What you are asked to do:
Retype the following lines word for word, starting at the very first line and ending at the line that contains "price-tick-label: 1.05430 is", with both of those lines included.

════════════════

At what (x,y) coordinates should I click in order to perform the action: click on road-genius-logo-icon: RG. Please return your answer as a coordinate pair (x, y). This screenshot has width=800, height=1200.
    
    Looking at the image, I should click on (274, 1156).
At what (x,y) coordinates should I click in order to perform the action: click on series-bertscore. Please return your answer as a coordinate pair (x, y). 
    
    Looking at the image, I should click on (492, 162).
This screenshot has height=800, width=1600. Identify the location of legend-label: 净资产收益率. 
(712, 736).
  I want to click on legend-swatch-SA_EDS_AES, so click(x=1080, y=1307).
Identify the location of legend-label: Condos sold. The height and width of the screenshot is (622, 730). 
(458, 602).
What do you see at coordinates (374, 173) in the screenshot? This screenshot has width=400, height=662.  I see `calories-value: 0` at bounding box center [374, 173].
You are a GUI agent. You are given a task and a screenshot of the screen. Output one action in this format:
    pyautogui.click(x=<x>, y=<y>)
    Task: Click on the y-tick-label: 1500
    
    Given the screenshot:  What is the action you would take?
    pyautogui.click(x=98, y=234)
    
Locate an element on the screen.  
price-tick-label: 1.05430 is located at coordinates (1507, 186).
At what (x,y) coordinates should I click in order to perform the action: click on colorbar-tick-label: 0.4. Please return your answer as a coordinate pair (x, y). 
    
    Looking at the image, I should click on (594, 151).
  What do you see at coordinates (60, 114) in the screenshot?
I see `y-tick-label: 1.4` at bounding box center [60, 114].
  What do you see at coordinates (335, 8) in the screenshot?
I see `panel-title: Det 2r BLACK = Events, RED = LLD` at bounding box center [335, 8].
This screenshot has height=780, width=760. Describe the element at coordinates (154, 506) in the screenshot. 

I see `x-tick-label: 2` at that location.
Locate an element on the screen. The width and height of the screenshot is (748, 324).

════════════════

Your solution:
At what (x,y) coordinates should I click in order to perform the action: click on road-genius-logo-icon: RG. Please return your answer as a coordinate pair (x, y). This screenshot has width=800, height=1200.
    
    Looking at the image, I should click on (274, 1156).
At what (x,y) coordinates should I click in order to perform the action: click on series-bertscore. Please return your answer as a coordinate pair (x, y). 
    
    Looking at the image, I should click on (492, 162).
This screenshot has height=800, width=1600. Identify the location of legend-label: 净资产收益率. 
(712, 736).
  I want to click on legend-swatch-SA_EDS_AES, so click(x=1080, y=1307).
Identify the location of legend-label: Condos sold. The height and width of the screenshot is (622, 730). 
(458, 602).
What do you see at coordinates (374, 173) in the screenshot? This screenshot has width=400, height=662.  I see `calories-value: 0` at bounding box center [374, 173].
You are a GUI agent. You are given a task and a screenshot of the screen. Output one action in this format:
    pyautogui.click(x=<x>, y=<y>)
    Task: Click on the y-tick-label: 1500
    
    Given the screenshot:  What is the action you would take?
    pyautogui.click(x=98, y=234)
    
Locate an element on the screen.  
price-tick-label: 1.05430 is located at coordinates (1507, 186).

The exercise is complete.